Deep Learning - Gradient Aggregation in Parameter Servers

I have some questions regarding parameter servers and the gradient aggregation performed. My main source is the Dive into Deep Learning book [1]. I assume the BSP model, i.e., we synchronize after each mini-batch. I wasn’t sure whether this belongs to the data science or AI StackExchange community, so I defaulted here…

Figure 12.7.1 on [1] suggests the following approach: Assume batch size 32. If we have one GPU and 128 training data points, each epoch has 4 mini-batches. After every mini-batch, we update our model (i.e. there are 4 updates). Hence, we have to calculate four gradients (one per minibatch).

For the multiple GPUs case, assume two GPUs and 128 training data points. We feed each GPU a mini-batch, let them calculate a gradient, sum them and update our model with the sum. Hence, there are two steps instead of four involved (from a BSP point of view).

My questions are the following:

  1. Is my described understanding of how parameter servers work correctly? Especially I am not sure if we keep the same batch size of 32 per GPU or if we have to divide the batch size by the number of GPUs.
  2. Why do we sum the gradients instead of averaging them? This is even more confusing to me, as, in the DistributedDataParallel documentation of PyTorch [2], there is the following statement:

When a model is trained on M nodes with batch=N, the gradient will be M times smaller when >compared to the same model trained on a single node with batch=M*N (because the gradients >between different nodes are averaged). You should take this into consideration when you want to >obtain a mathematically equivalent training process compared to the local training counterpart.

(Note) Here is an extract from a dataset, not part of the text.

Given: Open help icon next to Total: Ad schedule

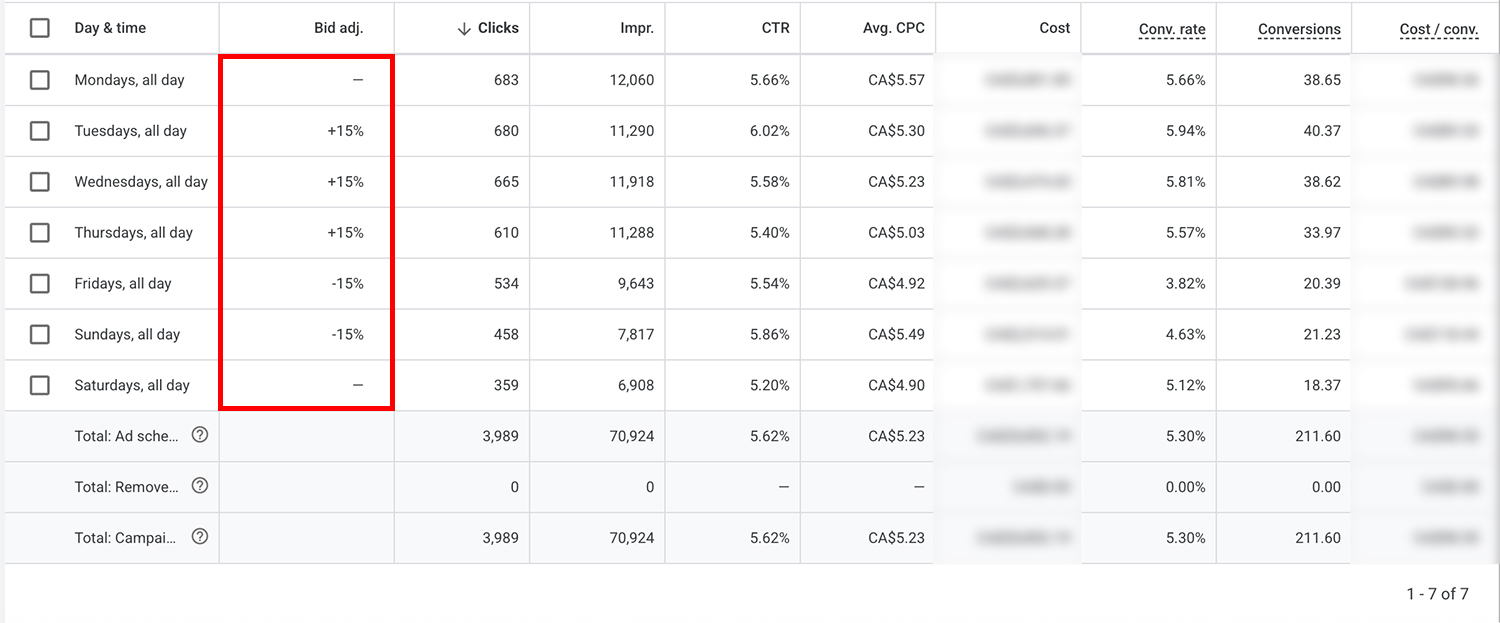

There are two things confusing here:

2.1. It states that the gradients are averaged, which does not comply with the D2L book which states that we sum the gradients.

2.2. Until now, I always thought, in mini-batch gradient descent, the loss function (optimization goal) averages the error of the mini-batch data points. Hence, if M nodes run mini-batch gradient descent with batch size N, and we take the average of their gradients, we should receive a number that is in the same order of magnitude as if 1 node runs mini-batch gradient-descent with batch size NM, as the single node averages the error functions of nm data points for the loss function, while with M nodes we just take the average of averages.

I am not sure whether the DistributedDataParallel class of PyTorch can be seen as a parameter server (especially because they even have a guide on how to build a parameter server in PyTorch [3]), but it maps to what is described in the book as a parameter server.

Any help in resolving my confusion is much appreciated. Thank you very much!